Today’s post is a good one for all those defendants/ respondents who are convinced that they have a slam-dunk case and want to recover their attorneys’ fees.  Because while these particular respondents were not successful, they paved a path that may lead others to collect attorneys’ fees after defeating claims in arbitration.

The case involved an owner’s negligence claims against an architect arising out of a condominium project.  WPH Architecture, Inc. v. Vegas VP, __ P.3d __, 2015 WL 6750051 (Nev. Nov. 5, 2015).  “Prior to arbitration”, the architect made offers of judgment under Nevada’s Rule 68 (and a related statute).  That rule allows a defendant to offer to accept judgment against it in a certain amount, and provides that if the plaintiff does not “obtain a more favorable judgment,” the plaintiff “shall pay” the defendant’s costs, interest, “and reasonable attorney’s fees, if any be allowed” from the date of the offer.   (An appropriate betting mechanism for litigation over this Las Vegas condo project…)  The owner rejected the offers and then lost at arbitration.  However, when the architect filed a motion to recover its costs, fees, and interest under Rule 68, the arbitrators denied the motion, noting that there was no express authority finding offers of judgment are available in arbitration.

The architect then asked the courts to modify the arbitration award to include its attorneys’ fees, costs and interest, arguing that the arbitrators had “manifestly disregarded the law” in refusing to follow Rule 68 and Nev.

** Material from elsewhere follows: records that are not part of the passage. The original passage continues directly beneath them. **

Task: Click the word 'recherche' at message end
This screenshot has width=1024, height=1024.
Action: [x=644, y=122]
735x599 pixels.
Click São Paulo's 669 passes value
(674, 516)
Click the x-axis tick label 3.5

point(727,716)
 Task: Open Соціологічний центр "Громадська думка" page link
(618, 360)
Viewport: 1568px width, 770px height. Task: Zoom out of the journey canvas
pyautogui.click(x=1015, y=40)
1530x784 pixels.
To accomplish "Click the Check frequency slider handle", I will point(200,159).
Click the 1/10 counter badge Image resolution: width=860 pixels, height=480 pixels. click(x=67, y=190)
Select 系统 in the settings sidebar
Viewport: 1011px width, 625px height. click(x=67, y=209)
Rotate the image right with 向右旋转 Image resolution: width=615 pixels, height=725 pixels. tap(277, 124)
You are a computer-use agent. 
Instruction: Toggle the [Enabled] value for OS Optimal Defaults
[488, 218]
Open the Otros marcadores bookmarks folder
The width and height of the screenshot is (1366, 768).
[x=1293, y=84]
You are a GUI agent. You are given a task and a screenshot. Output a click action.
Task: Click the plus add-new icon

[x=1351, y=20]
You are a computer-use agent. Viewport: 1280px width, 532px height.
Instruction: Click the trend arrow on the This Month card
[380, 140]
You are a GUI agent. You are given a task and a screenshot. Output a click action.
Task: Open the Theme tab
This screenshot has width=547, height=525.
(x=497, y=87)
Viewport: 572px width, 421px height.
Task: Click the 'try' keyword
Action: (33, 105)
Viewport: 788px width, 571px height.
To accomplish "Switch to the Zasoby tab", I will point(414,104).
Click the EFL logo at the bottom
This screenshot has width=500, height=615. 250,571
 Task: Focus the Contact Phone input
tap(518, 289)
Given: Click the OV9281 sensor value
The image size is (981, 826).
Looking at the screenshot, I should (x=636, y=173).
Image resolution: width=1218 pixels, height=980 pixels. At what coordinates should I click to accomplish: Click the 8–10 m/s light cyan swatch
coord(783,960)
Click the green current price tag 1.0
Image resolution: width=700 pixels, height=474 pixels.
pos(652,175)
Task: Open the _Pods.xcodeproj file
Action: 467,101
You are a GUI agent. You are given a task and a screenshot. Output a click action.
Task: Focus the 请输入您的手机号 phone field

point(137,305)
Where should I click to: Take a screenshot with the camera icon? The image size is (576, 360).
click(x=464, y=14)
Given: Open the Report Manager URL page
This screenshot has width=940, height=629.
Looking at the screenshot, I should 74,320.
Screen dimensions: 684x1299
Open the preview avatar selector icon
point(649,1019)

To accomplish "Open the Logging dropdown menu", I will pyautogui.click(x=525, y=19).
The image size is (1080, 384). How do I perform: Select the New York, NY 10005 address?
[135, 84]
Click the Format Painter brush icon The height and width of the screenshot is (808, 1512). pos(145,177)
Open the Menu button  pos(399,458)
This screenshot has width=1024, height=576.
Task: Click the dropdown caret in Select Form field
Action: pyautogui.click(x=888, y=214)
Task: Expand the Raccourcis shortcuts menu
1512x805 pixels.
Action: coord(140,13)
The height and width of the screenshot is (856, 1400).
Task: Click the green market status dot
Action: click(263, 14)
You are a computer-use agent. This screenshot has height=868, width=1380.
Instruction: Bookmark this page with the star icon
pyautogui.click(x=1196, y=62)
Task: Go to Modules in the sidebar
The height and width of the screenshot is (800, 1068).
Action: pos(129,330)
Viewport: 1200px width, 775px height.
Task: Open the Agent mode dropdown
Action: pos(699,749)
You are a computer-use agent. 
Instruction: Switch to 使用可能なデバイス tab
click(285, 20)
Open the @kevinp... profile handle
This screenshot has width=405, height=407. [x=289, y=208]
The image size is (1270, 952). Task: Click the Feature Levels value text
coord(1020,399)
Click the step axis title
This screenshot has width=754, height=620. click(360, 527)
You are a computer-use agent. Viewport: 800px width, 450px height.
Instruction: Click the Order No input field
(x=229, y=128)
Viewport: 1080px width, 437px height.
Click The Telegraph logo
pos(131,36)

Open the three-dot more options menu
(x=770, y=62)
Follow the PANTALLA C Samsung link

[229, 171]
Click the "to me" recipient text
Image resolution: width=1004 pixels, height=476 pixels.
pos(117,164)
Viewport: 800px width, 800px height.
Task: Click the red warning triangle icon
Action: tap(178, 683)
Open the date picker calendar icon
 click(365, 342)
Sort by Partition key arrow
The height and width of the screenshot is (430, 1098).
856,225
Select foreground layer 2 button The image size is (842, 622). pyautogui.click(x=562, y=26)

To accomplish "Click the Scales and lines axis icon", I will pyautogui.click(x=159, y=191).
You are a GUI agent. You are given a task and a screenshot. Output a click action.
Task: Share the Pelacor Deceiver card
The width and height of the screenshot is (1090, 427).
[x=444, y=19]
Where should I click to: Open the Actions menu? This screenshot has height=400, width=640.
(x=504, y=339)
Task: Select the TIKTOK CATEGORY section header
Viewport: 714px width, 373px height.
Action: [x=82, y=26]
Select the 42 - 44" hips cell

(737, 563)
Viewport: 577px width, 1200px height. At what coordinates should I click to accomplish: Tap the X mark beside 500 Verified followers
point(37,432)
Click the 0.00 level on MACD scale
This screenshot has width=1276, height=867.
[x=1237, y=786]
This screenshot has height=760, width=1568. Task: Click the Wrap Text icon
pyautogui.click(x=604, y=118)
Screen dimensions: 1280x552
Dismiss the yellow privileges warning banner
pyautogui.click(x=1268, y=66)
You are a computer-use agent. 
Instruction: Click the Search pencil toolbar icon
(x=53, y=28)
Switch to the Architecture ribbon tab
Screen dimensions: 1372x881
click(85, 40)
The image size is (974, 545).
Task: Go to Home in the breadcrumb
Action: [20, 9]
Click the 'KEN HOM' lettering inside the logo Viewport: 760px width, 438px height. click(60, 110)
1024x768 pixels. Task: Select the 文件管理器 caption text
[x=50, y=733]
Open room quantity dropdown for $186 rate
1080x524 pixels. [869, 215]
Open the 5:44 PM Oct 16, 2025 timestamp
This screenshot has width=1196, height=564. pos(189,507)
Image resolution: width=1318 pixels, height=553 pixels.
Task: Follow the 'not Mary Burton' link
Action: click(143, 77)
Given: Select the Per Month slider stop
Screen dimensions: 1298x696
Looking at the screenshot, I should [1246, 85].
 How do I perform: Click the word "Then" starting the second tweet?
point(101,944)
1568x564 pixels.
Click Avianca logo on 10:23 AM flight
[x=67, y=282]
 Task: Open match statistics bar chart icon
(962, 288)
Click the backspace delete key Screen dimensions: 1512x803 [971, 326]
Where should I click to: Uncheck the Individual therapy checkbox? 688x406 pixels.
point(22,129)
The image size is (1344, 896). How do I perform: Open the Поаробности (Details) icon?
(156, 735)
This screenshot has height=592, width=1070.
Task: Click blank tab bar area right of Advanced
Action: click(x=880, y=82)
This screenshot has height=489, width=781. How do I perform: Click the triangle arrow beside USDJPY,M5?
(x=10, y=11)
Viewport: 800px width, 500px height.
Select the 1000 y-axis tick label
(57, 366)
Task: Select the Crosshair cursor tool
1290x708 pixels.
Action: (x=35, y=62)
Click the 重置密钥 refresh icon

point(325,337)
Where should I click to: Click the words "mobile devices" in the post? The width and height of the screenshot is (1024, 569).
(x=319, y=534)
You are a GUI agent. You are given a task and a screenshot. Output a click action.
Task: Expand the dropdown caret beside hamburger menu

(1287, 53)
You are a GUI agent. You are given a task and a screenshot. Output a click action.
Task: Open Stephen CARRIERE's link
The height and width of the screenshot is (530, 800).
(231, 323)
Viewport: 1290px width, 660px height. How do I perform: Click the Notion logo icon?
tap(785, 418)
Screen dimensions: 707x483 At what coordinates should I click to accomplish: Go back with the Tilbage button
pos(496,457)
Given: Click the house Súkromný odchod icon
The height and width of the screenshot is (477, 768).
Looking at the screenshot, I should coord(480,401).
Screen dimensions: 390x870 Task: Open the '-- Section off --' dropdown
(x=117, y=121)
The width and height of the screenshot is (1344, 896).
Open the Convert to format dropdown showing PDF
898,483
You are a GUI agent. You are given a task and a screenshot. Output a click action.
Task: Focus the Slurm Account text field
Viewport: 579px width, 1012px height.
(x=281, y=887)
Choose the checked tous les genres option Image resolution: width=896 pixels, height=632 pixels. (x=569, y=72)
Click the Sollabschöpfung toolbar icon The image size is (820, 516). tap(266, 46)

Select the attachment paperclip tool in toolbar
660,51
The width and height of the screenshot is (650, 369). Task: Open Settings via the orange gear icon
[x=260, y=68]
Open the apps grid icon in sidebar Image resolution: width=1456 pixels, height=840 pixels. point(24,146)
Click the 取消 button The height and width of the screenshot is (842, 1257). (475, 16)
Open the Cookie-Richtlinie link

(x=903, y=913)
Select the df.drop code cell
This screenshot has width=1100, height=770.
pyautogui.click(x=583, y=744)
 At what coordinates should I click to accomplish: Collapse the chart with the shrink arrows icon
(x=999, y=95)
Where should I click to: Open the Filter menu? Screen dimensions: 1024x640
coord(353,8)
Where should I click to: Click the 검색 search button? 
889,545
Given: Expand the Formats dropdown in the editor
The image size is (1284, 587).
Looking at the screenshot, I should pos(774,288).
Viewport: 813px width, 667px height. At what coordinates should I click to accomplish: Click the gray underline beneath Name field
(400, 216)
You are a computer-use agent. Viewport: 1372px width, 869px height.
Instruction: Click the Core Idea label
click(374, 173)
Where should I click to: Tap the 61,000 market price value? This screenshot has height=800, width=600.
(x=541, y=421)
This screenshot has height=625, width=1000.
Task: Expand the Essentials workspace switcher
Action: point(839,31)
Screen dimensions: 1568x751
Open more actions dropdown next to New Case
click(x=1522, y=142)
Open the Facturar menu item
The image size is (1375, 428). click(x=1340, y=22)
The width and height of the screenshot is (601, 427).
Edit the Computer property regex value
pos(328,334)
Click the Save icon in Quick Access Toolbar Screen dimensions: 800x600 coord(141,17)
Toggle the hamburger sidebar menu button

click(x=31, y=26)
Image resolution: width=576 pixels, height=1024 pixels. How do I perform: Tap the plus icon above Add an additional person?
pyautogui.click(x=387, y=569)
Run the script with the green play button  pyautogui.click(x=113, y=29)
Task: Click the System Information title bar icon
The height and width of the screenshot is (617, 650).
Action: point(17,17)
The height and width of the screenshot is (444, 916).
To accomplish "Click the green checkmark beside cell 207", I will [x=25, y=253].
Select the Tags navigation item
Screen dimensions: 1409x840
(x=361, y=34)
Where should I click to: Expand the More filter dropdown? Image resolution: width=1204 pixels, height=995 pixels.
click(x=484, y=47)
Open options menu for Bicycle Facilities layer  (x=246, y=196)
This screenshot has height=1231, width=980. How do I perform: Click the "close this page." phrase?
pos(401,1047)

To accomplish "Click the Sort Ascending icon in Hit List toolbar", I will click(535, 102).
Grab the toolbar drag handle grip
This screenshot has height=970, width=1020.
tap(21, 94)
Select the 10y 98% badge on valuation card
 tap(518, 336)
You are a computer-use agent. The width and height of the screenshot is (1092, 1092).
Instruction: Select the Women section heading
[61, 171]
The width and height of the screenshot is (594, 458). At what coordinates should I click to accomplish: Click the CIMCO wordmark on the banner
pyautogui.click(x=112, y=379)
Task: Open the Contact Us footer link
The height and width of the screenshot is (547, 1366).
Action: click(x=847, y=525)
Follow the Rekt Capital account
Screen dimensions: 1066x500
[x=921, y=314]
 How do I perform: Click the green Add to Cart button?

Statute 17.115.  The court went through the following analysis:

  • The parties’ contract called for the AAA’s Construction Arbitration Rules to govern the arbitration, but Nevada law to govern the contract.  Applying Mastrobuono, the court held “that the arbitration was substantively governed by Nevada law and procedurally governed by the AAA rules.”
  • The court held that Rule 68 and the similar Nevada statutes “are substantive laws that apply to the arbitration proceedings in the current case.”
  • However, because those rules and statutes do not reference arbitration or arbitrators, they “do not require an arbitrator to award attorney fees or costs.”  (The court noted that California’s offer of judgment statutes explicitly applies to court and arbitration proceedings.)  “Furthermore, no Nevada caselaw exists holding that those statutes apply to arbitration proceedings.”
  • Therefore, because the rules and statutes did not explicitly apply to arbitration, and no case law had reached that issue, the architect “failed to demonstrate that the arbitrator manifestly disregarded Nevada law.”

Going forward, of course, the analysis will be different.  Thanks to this case, there now is binding case law in Nevada that Rule 68 is a substantive law that applies in arbitration.  This gives anyone whose contract is governed by Nevada law new potential leverage in defending against arbitrable claims.  If you make an early offer of judgment on a winning claim, you have the ability to later tax your costs and interest against your opponent (and a statutory basis to seek fees).  Because many states have a similar offer of judgment statute, and the analysis that the rule is substantive is based on federal cases, this same analysis should be available in many jurisdictions.